_O que fazer_.
Reproduza sem alterações tudo desde a linha que contém "Task: Tap green home badge in Rising Star row" até o fim das entradas, incluindo as duas pontas.

○ ○ ○ ○ ○ ○ ○

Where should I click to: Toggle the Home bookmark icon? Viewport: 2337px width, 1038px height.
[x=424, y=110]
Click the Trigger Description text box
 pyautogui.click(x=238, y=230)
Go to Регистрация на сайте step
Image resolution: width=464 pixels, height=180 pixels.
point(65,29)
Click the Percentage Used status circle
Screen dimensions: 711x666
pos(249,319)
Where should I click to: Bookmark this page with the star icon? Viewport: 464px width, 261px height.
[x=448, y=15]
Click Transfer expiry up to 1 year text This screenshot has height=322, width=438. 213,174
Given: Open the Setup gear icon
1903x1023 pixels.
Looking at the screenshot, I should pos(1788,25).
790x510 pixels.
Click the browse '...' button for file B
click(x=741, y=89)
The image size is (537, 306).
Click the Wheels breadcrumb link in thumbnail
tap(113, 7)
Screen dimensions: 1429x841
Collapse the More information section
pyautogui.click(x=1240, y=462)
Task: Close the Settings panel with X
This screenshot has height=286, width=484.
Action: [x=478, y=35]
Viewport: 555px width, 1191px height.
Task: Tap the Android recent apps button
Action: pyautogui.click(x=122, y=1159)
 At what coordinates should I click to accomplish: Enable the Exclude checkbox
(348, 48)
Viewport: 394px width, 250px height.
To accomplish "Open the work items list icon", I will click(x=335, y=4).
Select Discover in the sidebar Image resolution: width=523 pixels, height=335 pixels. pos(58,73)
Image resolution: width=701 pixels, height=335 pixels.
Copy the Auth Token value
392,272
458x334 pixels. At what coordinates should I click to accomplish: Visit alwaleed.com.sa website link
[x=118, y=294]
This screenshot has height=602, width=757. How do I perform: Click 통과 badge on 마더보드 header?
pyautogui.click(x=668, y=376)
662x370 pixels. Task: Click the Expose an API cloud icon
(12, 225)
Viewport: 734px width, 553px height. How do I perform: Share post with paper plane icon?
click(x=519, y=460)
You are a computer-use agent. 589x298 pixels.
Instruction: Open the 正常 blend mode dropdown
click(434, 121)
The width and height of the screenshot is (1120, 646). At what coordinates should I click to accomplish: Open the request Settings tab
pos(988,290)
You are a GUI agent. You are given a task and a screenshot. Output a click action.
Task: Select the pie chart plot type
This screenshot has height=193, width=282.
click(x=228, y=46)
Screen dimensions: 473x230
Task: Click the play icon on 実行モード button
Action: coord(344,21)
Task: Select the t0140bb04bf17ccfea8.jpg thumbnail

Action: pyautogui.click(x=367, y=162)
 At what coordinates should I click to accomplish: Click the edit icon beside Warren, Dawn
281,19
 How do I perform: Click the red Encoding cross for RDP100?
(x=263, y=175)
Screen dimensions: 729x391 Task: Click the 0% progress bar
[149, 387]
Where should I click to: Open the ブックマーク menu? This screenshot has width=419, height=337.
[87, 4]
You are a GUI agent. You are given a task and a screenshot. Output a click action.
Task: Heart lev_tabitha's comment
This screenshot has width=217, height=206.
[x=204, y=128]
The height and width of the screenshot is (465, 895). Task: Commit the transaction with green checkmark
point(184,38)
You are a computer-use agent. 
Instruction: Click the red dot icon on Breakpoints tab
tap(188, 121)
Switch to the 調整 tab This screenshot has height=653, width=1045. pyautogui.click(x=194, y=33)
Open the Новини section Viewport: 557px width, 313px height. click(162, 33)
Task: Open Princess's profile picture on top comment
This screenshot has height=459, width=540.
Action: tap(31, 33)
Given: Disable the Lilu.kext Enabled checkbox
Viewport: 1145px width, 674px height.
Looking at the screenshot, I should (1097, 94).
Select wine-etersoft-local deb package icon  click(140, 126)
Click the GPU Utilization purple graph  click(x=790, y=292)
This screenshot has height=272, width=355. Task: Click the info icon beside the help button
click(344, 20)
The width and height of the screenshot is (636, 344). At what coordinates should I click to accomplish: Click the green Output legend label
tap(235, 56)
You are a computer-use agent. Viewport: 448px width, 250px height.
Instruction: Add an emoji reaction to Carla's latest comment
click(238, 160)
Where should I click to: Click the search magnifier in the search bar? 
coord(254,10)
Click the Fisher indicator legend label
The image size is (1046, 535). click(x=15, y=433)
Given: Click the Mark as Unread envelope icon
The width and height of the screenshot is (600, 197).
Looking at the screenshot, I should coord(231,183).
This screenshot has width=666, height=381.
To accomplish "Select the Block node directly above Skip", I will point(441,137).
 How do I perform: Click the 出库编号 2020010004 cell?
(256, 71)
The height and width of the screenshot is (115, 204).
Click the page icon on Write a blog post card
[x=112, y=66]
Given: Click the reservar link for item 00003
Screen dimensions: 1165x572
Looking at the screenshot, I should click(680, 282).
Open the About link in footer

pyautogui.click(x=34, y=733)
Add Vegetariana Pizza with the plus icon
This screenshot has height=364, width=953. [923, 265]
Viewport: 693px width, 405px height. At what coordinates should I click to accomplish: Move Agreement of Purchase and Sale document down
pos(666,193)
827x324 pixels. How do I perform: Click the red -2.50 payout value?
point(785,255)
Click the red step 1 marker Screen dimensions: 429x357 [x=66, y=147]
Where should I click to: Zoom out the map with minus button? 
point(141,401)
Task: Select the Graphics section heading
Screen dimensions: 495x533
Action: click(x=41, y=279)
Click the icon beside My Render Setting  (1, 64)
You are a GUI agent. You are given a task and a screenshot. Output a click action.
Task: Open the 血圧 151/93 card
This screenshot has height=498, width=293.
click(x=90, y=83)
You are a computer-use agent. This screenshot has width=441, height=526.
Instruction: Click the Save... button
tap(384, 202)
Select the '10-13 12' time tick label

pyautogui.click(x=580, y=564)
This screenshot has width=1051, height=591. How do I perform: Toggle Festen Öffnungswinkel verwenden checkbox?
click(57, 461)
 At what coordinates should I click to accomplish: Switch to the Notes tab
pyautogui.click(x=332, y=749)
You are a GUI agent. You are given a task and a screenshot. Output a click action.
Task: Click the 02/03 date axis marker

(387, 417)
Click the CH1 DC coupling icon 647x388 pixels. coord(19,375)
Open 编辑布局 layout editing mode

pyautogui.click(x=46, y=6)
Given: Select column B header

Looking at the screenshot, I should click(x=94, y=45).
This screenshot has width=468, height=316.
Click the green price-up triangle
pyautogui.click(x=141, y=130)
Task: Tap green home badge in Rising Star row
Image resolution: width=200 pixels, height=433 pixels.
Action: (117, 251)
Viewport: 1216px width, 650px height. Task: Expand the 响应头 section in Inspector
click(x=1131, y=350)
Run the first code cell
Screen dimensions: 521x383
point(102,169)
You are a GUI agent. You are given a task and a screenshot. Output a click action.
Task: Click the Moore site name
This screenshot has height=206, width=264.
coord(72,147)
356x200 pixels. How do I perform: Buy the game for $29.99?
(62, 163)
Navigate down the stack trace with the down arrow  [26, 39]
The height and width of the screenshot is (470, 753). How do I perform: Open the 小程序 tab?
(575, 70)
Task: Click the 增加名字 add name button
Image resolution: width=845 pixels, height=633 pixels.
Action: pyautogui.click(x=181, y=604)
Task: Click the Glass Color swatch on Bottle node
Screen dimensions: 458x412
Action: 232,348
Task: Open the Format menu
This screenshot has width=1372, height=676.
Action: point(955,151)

○ ○ ○ ○ ○ ○ ○

_Resposta completa_.
Task: Tap green home badge in Rising Star row
Image resolution: width=200 pixels, height=433 pixels.
Action: (117, 251)
Viewport: 1216px width, 650px height. Task: Expand the 响应头 section in Inspector
click(x=1131, y=350)
Run the first code cell
Screen dimensions: 521x383
point(102,169)
You are a GUI agent. You are given a task and a screenshot. Output a click action.
Task: Click the Moore site name
This screenshot has height=206, width=264.
coord(72,147)
356x200 pixels. How do I perform: Buy the game for $29.99?
(62, 163)
Navigate down the stack trace with the down arrow  [26, 39]
The height and width of the screenshot is (470, 753). How do I perform: Open the 小程序 tab?
(575, 70)
Task: Click the 增加名字 add name button
Image resolution: width=845 pixels, height=633 pixels.
Action: pyautogui.click(x=181, y=604)
Task: Click the Glass Color swatch on Bottle node
Screen dimensions: 458x412
Action: 232,348
Task: Open the Format menu
This screenshot has width=1372, height=676.
Action: point(955,151)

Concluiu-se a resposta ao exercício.